Of course, it’s not a surprise that Wall Street and its well-funded allies have always wanted to kill anything that tries to hold it accountable. Their lobbyists viciously fought to try to stop us from implementing the Dodd-Frank reforms.

After we passed it, the chief lobbyist for the Financial Services Roundtable said “now it’s halftime.”

And now they’ve tasked their lobbyists with trying to block the Council from doing its job, forcing it to sit on its hands as risk builds up. They want to take away some of our most important tools for keeping our economy safe from reckless Wall Street behavior.

FSOC makes Wall Street nervous—nervous that FSOC could bring oversight and accountability to parts of Wall Street that wouldn’t otherwise get it.

The last administration worked hard to handcuff FSOC by undermining its ability to impose safeguards at the riskiest financial firms. The message to Wall Street was clear: FSOC isn’t really watching and won’t really act.

That is changing now. Today FSOC is far better positioned to make sure that bad bets anywhere on Wall Street don’t crush Main Street.

The Council is also focused on responding to new, emerging risks to our financial system. These are risks we’ve talked about on this Committee before—risks like digital assets, cybercrime, the changing climate, and artificial intelligence—–as well as the old risks that are as present as ever, like shadow banks. FSOC is also monitoring how the commercial property market is affecting our banking system—an important concern given what we’ve seen this week.

Secretary Yellen is responsible, too, for Treasury’s critical work to safeguard our national security by cracking down on illicit finance. I look forward to working with her to combat all the ways that bad actors like Hamas and Iran are funding their activities—including with new tools, like digital assets.

Ultimately, we cannot allow another financial crash, wherever the risks may come from, to set workers and consumers back.

Instead, we need an economy where hard work – not financial speculation – pays off. A system that works for everyone, not just big corporations and hedge funds and their lobbyists.

We know we’re still far from that economy – you only have to look at corporate profiteering the in the last few years. Every time Americans go to the grocery store, they’re paying for stock buybacks and executive bonuses.

And it’s what we see now with the big banks—throwing millions of dollars at a PR campaign to stop capital rules that will make sure that taxpayers don’t have to bail out another bank failure.
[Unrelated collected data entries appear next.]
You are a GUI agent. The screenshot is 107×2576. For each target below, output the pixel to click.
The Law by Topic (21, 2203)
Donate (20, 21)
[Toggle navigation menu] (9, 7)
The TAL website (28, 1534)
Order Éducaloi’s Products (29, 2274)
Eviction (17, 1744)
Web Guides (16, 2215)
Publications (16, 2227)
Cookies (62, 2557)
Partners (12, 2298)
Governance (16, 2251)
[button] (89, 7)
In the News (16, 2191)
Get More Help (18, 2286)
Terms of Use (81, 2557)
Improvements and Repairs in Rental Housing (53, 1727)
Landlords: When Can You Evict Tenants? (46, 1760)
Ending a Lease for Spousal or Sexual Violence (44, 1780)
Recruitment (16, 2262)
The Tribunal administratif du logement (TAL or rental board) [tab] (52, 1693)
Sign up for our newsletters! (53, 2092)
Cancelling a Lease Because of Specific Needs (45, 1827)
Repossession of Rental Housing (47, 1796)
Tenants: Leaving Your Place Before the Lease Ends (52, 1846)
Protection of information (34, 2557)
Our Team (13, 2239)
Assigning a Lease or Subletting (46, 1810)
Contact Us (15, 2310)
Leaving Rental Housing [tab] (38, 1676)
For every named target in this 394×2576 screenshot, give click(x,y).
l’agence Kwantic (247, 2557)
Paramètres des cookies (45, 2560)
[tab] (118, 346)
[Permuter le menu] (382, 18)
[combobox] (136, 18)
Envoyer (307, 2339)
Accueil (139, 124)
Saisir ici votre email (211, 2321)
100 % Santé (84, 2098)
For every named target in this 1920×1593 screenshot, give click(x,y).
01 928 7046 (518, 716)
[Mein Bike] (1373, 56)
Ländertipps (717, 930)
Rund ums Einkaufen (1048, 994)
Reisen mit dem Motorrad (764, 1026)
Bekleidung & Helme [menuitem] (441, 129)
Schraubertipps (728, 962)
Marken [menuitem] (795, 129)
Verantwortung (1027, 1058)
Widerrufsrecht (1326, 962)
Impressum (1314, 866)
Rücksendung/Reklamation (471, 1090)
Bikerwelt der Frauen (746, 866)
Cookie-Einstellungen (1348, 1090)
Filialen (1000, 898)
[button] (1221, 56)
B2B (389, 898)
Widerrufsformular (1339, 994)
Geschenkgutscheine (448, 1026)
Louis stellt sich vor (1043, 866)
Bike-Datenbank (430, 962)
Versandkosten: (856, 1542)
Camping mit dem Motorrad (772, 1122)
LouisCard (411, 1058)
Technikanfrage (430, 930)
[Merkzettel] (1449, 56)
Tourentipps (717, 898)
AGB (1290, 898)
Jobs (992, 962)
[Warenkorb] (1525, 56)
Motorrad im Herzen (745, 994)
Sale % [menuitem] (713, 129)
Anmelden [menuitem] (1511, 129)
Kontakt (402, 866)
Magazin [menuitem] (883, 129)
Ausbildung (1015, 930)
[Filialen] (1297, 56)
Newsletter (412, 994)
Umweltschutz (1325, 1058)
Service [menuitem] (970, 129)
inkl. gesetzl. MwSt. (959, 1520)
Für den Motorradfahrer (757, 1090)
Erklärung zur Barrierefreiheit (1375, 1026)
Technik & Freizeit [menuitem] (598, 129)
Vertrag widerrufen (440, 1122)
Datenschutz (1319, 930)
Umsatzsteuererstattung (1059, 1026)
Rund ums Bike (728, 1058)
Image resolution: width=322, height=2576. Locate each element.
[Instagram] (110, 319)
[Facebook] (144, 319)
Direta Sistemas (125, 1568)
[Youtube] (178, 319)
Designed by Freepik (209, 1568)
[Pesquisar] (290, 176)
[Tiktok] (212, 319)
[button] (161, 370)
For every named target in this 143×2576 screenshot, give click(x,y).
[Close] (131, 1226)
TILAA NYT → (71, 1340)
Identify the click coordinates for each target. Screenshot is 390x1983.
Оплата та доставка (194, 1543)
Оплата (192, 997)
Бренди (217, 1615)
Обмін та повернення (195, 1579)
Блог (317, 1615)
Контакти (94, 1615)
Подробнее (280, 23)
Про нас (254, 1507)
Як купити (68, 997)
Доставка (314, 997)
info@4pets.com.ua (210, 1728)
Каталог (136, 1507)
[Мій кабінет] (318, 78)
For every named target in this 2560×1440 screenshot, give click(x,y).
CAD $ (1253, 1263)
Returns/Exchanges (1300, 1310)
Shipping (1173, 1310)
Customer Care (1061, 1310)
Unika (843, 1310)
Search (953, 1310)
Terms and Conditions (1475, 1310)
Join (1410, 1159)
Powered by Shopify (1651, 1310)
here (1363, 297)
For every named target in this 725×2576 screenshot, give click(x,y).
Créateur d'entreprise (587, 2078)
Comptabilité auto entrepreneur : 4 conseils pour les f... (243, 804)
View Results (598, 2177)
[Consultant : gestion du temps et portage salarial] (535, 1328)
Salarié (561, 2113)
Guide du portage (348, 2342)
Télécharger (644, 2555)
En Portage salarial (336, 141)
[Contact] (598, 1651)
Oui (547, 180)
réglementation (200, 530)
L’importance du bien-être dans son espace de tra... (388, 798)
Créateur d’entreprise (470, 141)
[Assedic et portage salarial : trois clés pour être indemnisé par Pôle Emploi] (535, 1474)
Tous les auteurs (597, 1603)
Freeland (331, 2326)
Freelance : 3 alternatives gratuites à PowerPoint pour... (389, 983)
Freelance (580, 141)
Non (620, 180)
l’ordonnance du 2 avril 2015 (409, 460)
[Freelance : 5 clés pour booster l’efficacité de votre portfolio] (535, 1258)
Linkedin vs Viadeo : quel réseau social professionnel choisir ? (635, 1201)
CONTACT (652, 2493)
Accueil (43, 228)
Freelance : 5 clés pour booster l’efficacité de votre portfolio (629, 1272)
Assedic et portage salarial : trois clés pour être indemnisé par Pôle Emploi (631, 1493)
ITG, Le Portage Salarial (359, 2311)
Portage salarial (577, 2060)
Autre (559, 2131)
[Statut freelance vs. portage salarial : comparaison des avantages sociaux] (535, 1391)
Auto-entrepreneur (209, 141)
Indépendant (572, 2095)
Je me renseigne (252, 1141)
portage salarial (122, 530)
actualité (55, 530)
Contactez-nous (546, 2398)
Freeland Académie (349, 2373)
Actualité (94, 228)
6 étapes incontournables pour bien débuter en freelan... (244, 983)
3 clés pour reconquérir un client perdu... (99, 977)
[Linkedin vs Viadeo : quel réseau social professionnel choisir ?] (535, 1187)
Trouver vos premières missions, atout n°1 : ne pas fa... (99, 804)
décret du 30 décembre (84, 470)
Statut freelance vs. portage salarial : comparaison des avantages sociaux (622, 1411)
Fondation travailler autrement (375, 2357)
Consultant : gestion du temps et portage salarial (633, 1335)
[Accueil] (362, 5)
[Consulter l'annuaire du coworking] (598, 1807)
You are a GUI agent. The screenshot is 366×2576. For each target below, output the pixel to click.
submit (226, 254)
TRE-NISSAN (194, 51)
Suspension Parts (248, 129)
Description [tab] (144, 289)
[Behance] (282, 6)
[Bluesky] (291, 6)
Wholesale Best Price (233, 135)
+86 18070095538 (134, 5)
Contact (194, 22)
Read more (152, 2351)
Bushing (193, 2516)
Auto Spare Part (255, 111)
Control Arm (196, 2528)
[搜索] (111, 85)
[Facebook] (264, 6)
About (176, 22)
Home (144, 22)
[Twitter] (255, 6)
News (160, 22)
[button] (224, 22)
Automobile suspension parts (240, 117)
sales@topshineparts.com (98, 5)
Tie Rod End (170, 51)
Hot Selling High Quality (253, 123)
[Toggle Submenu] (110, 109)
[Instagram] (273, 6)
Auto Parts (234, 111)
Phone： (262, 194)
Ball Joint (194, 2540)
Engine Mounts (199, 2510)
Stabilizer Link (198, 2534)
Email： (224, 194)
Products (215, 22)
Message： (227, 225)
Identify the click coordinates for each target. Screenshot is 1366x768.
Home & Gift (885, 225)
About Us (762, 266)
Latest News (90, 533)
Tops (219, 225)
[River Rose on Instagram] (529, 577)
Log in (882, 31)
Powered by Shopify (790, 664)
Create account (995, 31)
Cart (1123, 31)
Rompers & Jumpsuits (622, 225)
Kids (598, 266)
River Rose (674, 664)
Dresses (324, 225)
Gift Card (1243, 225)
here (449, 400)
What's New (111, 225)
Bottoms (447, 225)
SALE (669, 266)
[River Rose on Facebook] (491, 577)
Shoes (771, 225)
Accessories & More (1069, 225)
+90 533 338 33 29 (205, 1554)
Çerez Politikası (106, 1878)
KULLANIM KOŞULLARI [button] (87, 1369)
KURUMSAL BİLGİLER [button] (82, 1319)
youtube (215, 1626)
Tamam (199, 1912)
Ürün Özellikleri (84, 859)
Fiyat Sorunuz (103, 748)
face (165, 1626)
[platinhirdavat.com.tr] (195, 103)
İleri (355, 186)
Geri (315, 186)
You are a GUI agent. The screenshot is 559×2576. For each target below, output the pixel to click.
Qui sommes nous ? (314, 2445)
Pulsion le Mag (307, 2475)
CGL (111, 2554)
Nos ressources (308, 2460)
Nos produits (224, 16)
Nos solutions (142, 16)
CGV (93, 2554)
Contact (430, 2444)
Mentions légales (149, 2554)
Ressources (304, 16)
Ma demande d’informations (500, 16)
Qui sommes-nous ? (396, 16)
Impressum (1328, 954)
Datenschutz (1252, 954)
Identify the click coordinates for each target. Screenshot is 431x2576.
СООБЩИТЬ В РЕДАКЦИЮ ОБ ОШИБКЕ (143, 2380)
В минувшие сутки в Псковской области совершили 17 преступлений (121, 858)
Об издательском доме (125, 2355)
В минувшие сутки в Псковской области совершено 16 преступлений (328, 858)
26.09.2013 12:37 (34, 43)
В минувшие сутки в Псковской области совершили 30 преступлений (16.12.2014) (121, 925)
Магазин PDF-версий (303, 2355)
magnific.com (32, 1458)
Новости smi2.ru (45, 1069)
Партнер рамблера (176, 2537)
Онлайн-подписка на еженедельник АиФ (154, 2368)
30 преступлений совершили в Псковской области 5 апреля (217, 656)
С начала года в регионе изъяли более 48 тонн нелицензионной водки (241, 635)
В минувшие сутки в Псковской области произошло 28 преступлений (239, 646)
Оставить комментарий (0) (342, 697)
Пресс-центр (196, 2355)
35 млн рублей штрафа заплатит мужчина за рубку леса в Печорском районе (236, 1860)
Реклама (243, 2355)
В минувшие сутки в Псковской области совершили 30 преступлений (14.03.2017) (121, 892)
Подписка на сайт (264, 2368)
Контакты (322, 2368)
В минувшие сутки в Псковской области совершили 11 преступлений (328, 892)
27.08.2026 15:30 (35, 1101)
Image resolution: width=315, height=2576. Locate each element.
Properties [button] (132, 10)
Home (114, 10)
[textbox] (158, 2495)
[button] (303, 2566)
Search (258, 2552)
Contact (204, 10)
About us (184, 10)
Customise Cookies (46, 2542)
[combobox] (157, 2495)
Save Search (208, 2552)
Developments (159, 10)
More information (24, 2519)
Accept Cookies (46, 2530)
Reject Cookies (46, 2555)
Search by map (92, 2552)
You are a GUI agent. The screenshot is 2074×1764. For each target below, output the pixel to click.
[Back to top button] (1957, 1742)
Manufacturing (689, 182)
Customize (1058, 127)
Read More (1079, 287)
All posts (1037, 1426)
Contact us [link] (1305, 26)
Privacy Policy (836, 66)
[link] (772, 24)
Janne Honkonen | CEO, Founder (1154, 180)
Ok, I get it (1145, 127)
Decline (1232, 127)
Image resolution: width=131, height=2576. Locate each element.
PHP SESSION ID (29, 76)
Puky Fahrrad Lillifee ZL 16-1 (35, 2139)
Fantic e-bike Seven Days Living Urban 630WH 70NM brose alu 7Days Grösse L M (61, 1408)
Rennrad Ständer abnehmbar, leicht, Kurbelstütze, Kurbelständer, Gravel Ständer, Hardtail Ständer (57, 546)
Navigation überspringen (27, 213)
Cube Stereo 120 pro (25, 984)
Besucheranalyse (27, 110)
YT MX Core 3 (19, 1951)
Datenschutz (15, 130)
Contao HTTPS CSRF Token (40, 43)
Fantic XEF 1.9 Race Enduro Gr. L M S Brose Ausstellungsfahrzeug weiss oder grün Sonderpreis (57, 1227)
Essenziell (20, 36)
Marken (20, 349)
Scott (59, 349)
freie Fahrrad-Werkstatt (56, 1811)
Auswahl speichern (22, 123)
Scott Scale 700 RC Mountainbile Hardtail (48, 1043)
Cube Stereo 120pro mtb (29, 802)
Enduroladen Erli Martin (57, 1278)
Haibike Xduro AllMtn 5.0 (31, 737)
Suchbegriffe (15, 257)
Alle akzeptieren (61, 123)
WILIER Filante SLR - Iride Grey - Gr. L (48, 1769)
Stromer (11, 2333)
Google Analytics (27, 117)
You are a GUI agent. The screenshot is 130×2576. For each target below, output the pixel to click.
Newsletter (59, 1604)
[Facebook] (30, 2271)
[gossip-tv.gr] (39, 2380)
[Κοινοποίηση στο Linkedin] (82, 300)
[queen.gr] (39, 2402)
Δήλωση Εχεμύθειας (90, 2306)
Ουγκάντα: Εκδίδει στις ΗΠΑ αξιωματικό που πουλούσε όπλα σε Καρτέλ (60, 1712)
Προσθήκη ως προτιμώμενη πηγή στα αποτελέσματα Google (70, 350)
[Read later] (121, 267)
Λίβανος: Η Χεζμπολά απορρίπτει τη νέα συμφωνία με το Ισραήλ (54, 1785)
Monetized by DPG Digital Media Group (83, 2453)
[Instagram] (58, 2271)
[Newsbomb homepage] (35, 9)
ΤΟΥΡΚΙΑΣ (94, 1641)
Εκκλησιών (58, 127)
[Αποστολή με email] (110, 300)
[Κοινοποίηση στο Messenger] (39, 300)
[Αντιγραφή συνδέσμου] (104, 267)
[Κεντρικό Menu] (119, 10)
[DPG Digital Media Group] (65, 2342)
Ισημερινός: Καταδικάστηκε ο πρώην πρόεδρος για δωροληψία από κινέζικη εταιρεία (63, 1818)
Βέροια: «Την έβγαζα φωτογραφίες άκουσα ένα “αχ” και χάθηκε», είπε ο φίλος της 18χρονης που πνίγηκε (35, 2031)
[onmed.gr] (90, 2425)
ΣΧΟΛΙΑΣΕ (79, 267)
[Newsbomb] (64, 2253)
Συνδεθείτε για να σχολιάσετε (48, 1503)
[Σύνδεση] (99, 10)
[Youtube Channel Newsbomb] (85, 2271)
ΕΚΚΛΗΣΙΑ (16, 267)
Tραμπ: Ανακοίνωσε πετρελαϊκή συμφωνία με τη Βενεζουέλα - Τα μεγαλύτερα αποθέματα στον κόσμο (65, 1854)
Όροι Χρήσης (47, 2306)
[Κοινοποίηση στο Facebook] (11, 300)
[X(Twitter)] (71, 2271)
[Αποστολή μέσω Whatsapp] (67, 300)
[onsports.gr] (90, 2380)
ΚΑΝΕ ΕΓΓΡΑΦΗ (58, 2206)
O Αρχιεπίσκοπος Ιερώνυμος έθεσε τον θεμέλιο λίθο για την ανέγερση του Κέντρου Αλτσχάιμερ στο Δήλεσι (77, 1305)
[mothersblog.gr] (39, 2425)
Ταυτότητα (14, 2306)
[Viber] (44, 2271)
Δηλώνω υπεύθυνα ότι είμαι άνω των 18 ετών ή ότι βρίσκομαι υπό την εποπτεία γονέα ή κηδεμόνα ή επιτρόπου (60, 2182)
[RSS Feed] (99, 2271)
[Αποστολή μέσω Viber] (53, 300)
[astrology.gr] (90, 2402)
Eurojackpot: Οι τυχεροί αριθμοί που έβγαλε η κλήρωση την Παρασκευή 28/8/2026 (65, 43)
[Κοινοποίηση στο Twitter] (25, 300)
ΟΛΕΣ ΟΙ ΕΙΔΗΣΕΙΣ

All to keep profits high.

While I’ve been Chair of this Committee, I’ve worked every day to end a system that rewards risky behavior with piles of company stock and huge cash bonuses, instead of real accountability.

That’s why this Committee passed the bipartisan RECOUP Act last year—to crack down on a broken system.

And ultimately, that’s why we created FSOC, whose mission is so important today.

Secretary Yellen, thank you for being here this morning. I look forward to hearing about FSOC’s work to safeguard our financial system.